L’intellectuel est celui qui connait très bien son domaine de compétence avant tout. C’est en ce sens que Sartre estime que l’intellectuel est selon lui celui qui s’occupe de ce qui ne le regarde pas quand il s’aventure dans le champ politique. Cette vision s’oppose à celle d’autres intellectuels comme Durkheim et surtout Foucault qui estime que le « technicien du savoir » doit avant tout publier son savoir et le mettre en libre accès pour les autres sans intervenir. Deux grands courants sont à l’image de Sartre avec les réformistes qui conjuguent leurs actions avec le pouvoir politique directe (Seignobos et Lavisse à l’époque de l’Affaire Dreyfus) et les révolutionnaires qui estiment qu’il n’y a pas de différence entre pouvoir politique et peuple (c’est la vison de Georges Sorel puis celle de Paul Nizan et Jean-Paul Sartre).
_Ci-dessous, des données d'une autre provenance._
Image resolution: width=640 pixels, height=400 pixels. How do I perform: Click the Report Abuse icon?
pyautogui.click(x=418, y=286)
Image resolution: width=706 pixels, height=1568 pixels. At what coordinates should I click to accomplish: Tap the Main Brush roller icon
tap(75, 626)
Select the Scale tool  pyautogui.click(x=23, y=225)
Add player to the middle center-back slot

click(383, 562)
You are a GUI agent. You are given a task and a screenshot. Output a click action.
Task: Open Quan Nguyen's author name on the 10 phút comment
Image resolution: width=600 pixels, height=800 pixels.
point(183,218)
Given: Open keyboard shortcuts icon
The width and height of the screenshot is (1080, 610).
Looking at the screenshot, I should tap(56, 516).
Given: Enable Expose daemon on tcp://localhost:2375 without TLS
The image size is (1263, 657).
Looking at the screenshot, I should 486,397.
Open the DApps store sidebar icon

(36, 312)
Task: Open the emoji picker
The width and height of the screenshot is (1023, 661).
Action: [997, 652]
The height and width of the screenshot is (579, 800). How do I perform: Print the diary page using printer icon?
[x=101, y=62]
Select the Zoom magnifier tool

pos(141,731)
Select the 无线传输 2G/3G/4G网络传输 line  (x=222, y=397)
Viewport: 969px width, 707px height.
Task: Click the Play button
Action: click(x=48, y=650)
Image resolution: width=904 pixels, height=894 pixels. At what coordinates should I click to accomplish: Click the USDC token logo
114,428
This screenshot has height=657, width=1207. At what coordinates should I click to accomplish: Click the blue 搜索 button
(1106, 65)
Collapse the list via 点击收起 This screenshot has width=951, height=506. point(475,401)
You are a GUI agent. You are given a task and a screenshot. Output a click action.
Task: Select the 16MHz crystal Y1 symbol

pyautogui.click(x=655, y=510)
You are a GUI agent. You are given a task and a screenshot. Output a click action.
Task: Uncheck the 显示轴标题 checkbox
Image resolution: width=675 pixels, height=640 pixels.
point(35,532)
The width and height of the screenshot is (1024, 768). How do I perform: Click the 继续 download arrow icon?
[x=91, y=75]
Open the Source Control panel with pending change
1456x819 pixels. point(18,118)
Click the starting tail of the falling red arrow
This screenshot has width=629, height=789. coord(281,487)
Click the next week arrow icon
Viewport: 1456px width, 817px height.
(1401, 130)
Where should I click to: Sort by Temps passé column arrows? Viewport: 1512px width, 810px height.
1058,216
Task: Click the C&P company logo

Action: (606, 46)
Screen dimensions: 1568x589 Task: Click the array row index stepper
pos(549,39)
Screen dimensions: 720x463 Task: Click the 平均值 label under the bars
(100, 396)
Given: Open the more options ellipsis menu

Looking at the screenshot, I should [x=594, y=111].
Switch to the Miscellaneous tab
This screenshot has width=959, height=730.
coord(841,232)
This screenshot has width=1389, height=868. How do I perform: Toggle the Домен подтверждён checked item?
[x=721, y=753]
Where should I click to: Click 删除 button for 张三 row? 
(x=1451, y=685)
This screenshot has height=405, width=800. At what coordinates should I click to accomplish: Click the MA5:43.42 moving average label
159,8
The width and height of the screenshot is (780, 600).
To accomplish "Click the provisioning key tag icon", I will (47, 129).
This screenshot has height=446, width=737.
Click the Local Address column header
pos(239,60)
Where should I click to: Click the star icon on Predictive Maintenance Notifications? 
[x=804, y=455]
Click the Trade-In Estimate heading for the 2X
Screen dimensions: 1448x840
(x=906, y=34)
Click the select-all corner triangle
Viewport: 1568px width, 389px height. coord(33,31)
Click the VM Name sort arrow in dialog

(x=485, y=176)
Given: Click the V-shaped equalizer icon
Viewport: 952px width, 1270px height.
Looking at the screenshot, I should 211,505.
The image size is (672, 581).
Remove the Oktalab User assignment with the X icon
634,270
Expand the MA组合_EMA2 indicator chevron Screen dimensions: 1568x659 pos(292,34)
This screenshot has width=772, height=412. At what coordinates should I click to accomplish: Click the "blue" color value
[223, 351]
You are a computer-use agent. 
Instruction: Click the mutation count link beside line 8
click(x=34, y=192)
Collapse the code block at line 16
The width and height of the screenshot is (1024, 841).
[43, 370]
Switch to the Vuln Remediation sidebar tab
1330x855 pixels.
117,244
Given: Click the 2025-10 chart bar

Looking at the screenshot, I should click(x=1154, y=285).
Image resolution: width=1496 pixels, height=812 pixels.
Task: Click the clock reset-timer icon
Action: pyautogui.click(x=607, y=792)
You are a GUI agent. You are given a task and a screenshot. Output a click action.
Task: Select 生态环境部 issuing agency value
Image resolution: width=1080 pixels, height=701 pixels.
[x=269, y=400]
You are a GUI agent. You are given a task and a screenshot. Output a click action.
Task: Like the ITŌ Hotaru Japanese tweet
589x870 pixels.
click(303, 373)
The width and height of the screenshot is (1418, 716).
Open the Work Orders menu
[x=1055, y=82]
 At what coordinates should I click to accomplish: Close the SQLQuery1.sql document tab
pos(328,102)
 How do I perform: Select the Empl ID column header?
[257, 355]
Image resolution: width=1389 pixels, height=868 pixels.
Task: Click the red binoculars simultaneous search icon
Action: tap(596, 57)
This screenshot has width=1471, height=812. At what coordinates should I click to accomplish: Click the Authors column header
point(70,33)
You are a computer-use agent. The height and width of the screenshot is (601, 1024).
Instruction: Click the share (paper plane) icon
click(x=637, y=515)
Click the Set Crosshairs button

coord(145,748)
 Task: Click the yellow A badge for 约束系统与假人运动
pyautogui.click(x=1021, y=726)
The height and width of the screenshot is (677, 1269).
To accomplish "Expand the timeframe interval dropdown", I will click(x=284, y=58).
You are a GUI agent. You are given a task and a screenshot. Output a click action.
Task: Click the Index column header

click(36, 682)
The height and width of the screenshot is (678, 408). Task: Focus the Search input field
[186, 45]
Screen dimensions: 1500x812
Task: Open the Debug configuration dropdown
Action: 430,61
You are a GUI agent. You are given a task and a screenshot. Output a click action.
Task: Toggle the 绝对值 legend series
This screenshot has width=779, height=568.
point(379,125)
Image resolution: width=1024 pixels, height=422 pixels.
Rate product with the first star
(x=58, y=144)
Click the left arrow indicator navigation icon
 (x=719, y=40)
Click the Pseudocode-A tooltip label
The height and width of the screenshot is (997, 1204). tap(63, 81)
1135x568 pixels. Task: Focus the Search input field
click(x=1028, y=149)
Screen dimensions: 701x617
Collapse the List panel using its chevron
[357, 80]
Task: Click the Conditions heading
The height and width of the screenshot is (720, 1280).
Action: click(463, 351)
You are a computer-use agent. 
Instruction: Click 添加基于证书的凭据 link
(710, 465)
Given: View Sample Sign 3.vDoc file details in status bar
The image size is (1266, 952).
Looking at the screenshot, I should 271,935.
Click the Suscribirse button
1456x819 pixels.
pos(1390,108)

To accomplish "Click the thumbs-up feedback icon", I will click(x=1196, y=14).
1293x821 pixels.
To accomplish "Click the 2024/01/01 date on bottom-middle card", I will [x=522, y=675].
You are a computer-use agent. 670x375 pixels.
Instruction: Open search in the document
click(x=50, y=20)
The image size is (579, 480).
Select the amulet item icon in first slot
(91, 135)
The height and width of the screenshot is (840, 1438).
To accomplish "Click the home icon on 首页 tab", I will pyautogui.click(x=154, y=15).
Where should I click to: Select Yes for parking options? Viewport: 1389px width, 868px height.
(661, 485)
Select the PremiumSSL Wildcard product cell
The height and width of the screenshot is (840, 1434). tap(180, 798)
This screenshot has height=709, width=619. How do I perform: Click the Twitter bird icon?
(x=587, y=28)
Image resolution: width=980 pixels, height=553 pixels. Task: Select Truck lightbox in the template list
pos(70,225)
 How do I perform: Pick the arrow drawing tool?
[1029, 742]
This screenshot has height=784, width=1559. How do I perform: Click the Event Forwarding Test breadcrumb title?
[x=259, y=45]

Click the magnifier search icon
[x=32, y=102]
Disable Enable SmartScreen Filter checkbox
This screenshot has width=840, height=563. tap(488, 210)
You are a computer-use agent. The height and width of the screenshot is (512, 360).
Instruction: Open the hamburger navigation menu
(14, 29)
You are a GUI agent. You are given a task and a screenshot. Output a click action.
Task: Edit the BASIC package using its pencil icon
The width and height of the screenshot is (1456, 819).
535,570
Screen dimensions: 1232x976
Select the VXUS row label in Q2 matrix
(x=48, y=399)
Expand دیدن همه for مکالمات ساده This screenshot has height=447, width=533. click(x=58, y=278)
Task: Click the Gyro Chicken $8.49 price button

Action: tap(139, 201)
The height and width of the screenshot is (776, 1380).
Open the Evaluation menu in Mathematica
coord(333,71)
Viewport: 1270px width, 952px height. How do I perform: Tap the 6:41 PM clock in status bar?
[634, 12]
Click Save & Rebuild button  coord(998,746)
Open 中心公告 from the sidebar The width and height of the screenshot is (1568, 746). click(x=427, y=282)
(Paul Nizan avait déjà étudié les « faux intellectuels » dans son ouvrage Les chiens de garde de 1932)
On reproche à Sartre (Cf. Bourdieu) de sortir de son domaine de compétence en allant sur le terrain politique. Sartre répond qu’il veut justement lutter contre le fait que l’intellectuel existe grâce au système qui le finance. Il ne doit donc pas être seulement un spécialiste de ce domaine. Il doit sortir de ce qu’Hegel appelait la « conscience malheureuse » des intellectuels et se positionner sur le champ politique pour provoquer le changement social.
Pour Bourdieu, c’est le contexte social et politique qui créent les intellectuels. En ce sens, Raymond Aron et Jean-Paul Sartre viennent tous les deux de la bourgeoisie et de l’université française, on leur a dit dès leur 20 ans qu’ils étaient des génies et que leur intelligence était universelle alors que Bourdieu estime que même l’intelligence est au moins en partie une construction sociale. Pour le contredire, Sartre constate que le structuralisme des années 1960 et les sciences sociales permettent bien d’objectiver les rapports de classes et les rapports sociaux. Cependant, elle est incapable de comprendre la subjectivité de l’homme, son intimité. Seule la littérature peut le faire, c’est en ce sens qu’il défend l’existentialisme face au structuralisme.
Fonction de l’intellectuel
Ayant lu les critiques de Foucault, Barthes ou encore Bourdieu, Sartre précise que l’intellectuel doit en permanence objectiver sa position dans la société (comprendre ses intérêts de classe, son positionnement) afin d’agir au mieux pour le changement social.
Pour l’ancien élève de l’Ecole normale supérieure, le but de l’intellectuel est de montrer ses propres contradictions avant de proposer des analyses des évènements. C’est en faisant cette démarche qu’il prouve qu’il est un intellectuel et qu’il peut agir sur la démocratie. Dès lors, les « techniciens du savoir » ne faisant pas l’effort de s’objectiver ne peuvent arriver au stade de l’intellectuel traditionnel gramscien et restent des intellectuels organiques défendant leur classe. Un véritable intellectuel est nécessairement exclu du politique qui lui retire ses titres qui lui donnent sa légitimité auprès du peuple, il devient ilots un errant.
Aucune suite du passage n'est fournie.